More postcards to come …

Q: Should newspapers fact-check candidates? A: Define ‘fact check.’ Or maybe define ‘newspaper.’

A friend sent me the link to a post from the left-leaning Alternet (click here), about a brouhaha over whether the New York Times should be “fact checking” the presidential candidates. The dust-up started because, among other things, the Times reporters never called out GOP frontrunner Mitt Romney for falsely claiming in stump speeches that President Obama gives speeches “apologizing for America.” (One of the Times columnists did.)

So Arthur Brisbane, the Times’ “public editor” (AKA ombudsman), put it to his readers: Should Times reporters engage is fact checking the candidates’ claims in their stories? You can probably guess what readers said–loudly. (One sample: “Is this a joke? THIS IS YOUR JOB.”) His responses to the criticisms attracted even more scorn.
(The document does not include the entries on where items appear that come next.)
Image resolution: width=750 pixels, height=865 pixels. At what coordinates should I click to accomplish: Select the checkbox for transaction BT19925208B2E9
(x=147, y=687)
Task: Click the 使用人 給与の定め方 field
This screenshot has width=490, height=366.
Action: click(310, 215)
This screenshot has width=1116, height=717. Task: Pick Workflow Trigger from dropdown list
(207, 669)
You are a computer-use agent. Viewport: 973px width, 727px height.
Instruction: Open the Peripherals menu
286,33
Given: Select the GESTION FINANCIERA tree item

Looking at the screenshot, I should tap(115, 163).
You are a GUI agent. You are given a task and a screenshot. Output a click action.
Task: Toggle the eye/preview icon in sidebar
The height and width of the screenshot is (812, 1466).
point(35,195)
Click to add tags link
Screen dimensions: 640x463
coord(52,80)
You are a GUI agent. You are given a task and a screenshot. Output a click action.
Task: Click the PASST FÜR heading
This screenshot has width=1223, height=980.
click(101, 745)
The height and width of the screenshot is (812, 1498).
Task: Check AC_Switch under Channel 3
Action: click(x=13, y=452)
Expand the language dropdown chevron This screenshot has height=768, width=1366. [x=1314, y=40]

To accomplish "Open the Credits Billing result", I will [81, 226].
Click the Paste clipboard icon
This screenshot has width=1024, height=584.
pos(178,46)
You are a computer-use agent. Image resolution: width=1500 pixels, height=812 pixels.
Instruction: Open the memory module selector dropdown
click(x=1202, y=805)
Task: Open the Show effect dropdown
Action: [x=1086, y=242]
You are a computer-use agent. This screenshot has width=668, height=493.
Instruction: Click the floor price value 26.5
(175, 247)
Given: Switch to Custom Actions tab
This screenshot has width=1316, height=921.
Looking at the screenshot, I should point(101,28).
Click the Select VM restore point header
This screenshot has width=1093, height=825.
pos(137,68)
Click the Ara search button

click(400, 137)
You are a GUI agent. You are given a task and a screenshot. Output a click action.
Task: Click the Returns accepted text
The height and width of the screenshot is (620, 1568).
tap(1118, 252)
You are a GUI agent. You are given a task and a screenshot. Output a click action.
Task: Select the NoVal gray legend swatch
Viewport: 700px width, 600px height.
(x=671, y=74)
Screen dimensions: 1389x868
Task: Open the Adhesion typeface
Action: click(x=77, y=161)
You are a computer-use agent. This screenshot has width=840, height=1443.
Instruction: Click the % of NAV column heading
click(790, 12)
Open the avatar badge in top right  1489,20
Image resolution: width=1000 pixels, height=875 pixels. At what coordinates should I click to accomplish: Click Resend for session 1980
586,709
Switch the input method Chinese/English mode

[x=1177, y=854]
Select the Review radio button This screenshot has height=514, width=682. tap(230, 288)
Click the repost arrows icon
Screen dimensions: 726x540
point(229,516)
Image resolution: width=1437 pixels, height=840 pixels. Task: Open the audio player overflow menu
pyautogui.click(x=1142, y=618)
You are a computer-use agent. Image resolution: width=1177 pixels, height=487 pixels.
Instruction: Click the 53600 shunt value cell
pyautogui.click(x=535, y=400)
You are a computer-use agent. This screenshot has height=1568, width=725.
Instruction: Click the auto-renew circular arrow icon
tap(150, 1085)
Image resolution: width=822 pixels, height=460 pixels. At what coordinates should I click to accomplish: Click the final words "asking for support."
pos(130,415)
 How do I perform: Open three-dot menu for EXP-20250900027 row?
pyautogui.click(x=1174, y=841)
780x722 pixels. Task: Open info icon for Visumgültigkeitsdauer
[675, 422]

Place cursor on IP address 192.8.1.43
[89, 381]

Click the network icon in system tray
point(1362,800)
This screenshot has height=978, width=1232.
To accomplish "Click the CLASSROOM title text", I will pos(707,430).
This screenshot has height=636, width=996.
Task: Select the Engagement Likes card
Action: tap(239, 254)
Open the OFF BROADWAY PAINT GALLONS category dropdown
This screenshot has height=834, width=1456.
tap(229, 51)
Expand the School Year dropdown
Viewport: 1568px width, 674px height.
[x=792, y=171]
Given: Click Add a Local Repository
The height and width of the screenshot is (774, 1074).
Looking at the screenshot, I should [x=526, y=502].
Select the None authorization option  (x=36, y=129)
To be fair, I wonder how Brisbane was defining “fact checking.” He may have in mind a PolitiFact model of publishing “scorecards” and rating the “truthiness” of specific statements. The Times is NOT set up for that kind of blow-by-blow tracking, nor are many news organizations. Even when NPR pointed out Romney’s error on Jan. 10, its report cited Politifact.com as a source.

That’s not to let them off the hook, especially since there’s some uncomfortable prior history of the Times not being thorough in fact checking. (See: Judith Miller and the case for invading Iraq in 2003.) More profoundly, the news media are supposed to be the “Fourth Estate,” the so-called watchdog of those in authority (and those who would be in authority). A healthy, working democracy needs a vibrant, vigilant media: That’s Poli Sci 101. (Exhibit A: The tagline on the Columbia Journalism Review: “Strong Press, Strong Democracy.”)

So this is a matter of priorities and focus. What’s the goal of the Times’ campaign coverage? If I had to guess, I’d say they see their main job as telling people what happened or what was said on the campaign trail, day by day. Cleaning up the statements of candidates is secondary, something to do when or if possible or when there’s such an obvious howler that it can’t be ignored (or maybe if it’s just so easy to catch).

This isn’t the best way to cover a presidential campaign–what with the future of the country at stake and all–and I doubt anyone in the Times newsroom would say it was. I don’t believe many reporters want to give Romney or “the establishment” or even Obama a free pass. Most journalists have more professional integrity than that. (If you can’t believe that, maybe you can believe they’d just love to win a Pulitzer by uncovering the next Watergate.) I think the lapse in “fact checking” is more a matter of microeconomics than macroeconomics or ideology.

This problem is a result of ever-shrinking newsrooms being overwhelmed by an ever-expanding amounts of information and PR, especially coming from well-funded campaigns like Romney’s (and when the time comes, Obama’s). If the Times’ newsroom is like most others in the U.S., as well endowed as it is, it has likely cut its research staff to the bone, if not eliminated it altogether. At the same time, thanks to the handheld technology of iPhones and tablets and the glories of the Internet and 24/7 cable TV news, reporters must file multiple stories or updates each day, sometimes dozens. That simply leaves too much information for too few workers with too little time to sort, analyze and explain. I’m sure campaign managers have figured out that they can avoid a lot of close, timely scrutiny if they simply swamp the newsrooms.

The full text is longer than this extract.